Omitting all pictures, copy word for word the lines from the line containing "960x720 pixels. How" through the final line of the entries.

============

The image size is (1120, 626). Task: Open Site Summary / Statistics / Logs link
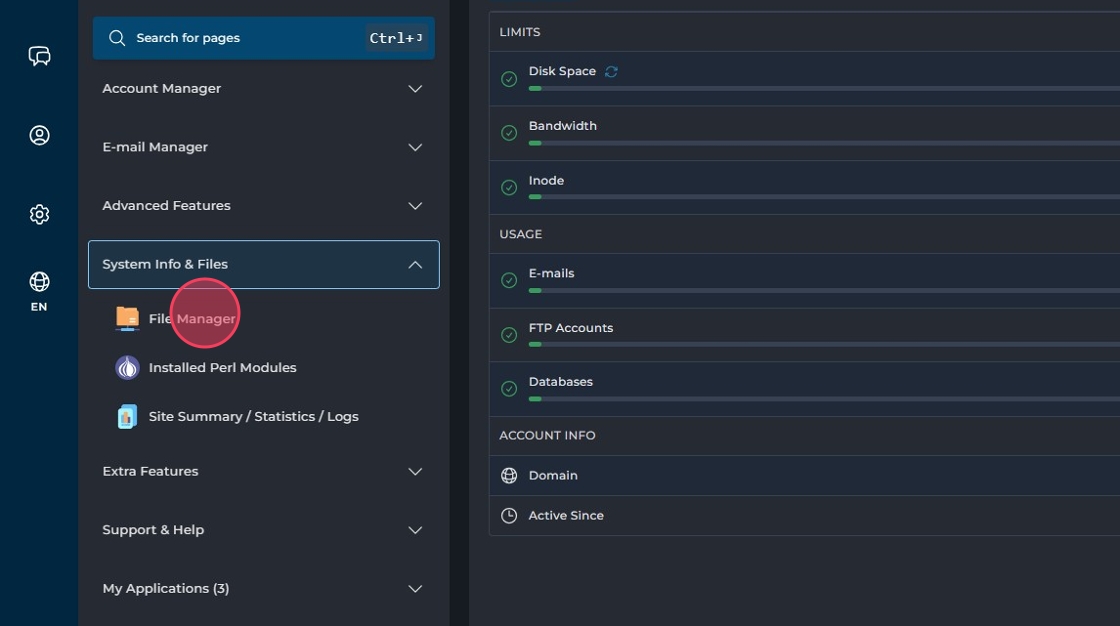(253, 417)
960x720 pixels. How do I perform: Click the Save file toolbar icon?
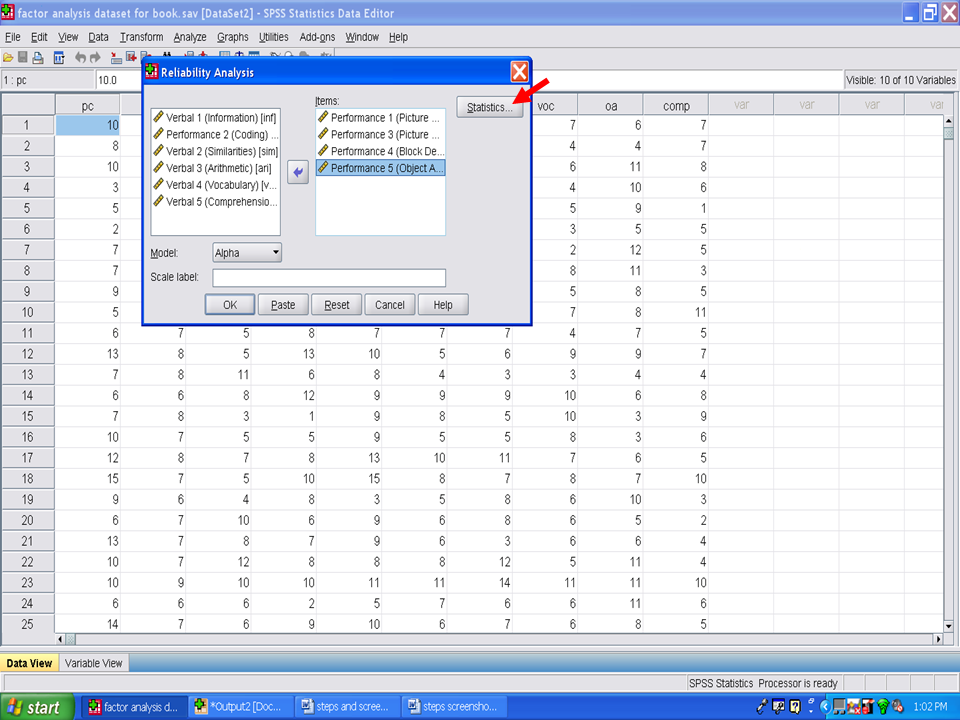point(23,58)
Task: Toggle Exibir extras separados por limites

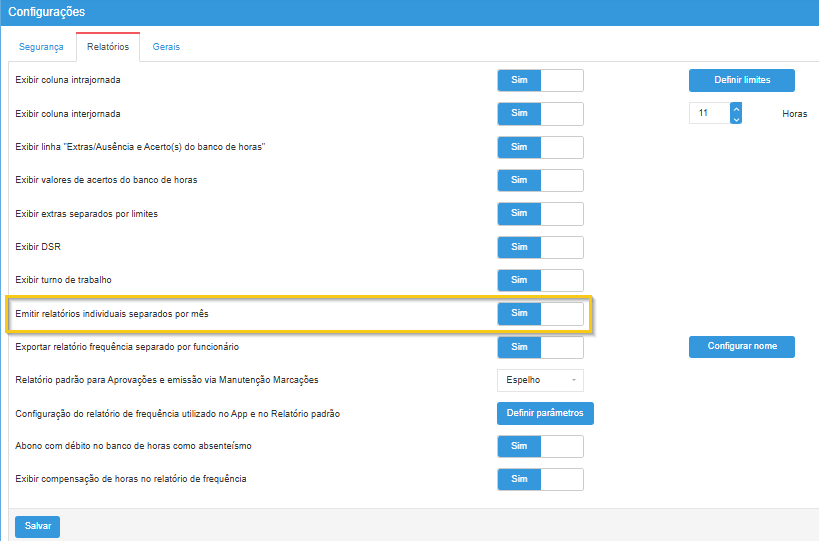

============

◆ Task result
960x720 pixels. How do I perform: Click the Save file toolbar icon?
point(23,58)
Task: Toggle Exibir extras separados por limites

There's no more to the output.